Initialization of virtual base class of abstract class

Question

Consider the code:

#include <iostream>

using std::cout;
using std::endl;

struct A
{
    virtual void foo(){ };

    A()
    {
        cout << "A()" << endl;
    }
};

struct B : virtual A
{
    virtual void bar() = 0;

    B() : A() //mem-initializer of virtual base class
    {
        cout << "B()" << endl;
    }
};

struct C : B
{
    void bar(){ };
    C() : B()
    {
        cout << "C()" << endl;
    }
};

C c;

int main()
{
    //A()
    //B()
    //C()
    //Is output
}

demo

I've written the code to understand the rule's note from 12.6.2/8 N37973:

[Note: An abstract class (10.4) is never a most derived class, thus its constructors never initialize virtual base classes, therefore the corresponding mem-initializers may be omitted. — end note]

If we omit mem-initializer in the B() and make the base class A as non-virtual we'll have the same result.

Actually.

So what purpose of the note that I cited?

Answer 1

Your example doesn't demonstrate much, since the virtual base A has a default constructor. You never have to explicitly invoke default constructor for a virtual base class (or any base class for that matter). The compiler will invoke that default constructor implicitly everywhere it is needed, regardless of whether you've done it explicitly yourself.

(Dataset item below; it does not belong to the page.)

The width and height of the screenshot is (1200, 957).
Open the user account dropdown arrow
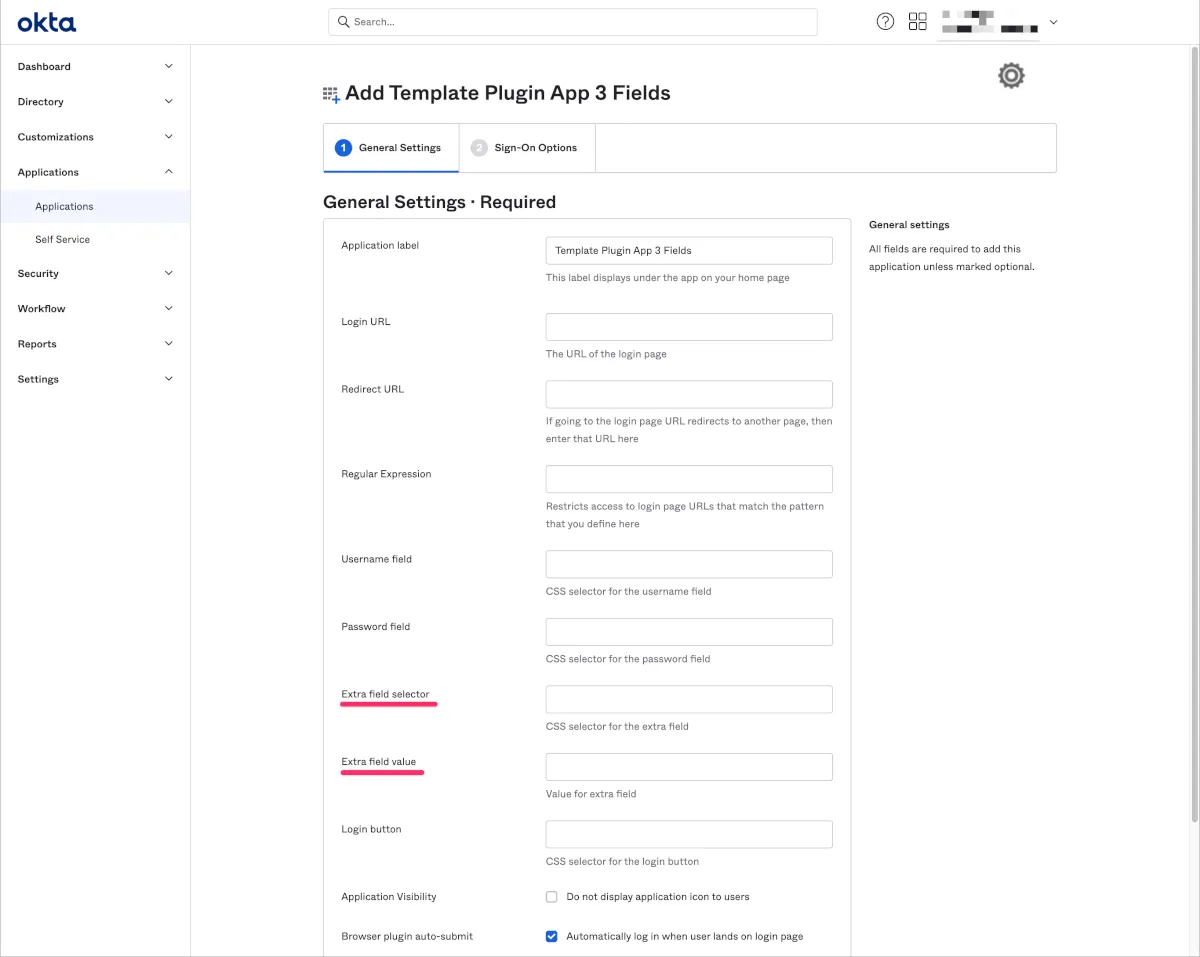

Remove the default constructor and provide a constructor with a parameter in A

struct A
{
    A(int)
    {
        cout << "A()" << endl;
    }
};

The note in question is telling you that now you will have to explicitly invoke the constructor for base A from each non-abstract class virtually derived from A (directly or indirectly). In your case you have to explicitly initialize A from the constructor of C

struct C : B
{
    void bar(){ }
    C() : A(42)
    {
        cout << "C()" << endl;
    }
};

since C is not an abstract class.

But you don't have to initialize A from the constructor of B, since B is an abstract class. I.e. this

struct B : virtual A
{
    virtual void bar() = 0;

    B()
    {
        cout << "B()" << endl;
    }
};

should compile in C++11, even tough the "classic" (pre-C++11) language rules required an explicit initialization of A from the constructor of B as well.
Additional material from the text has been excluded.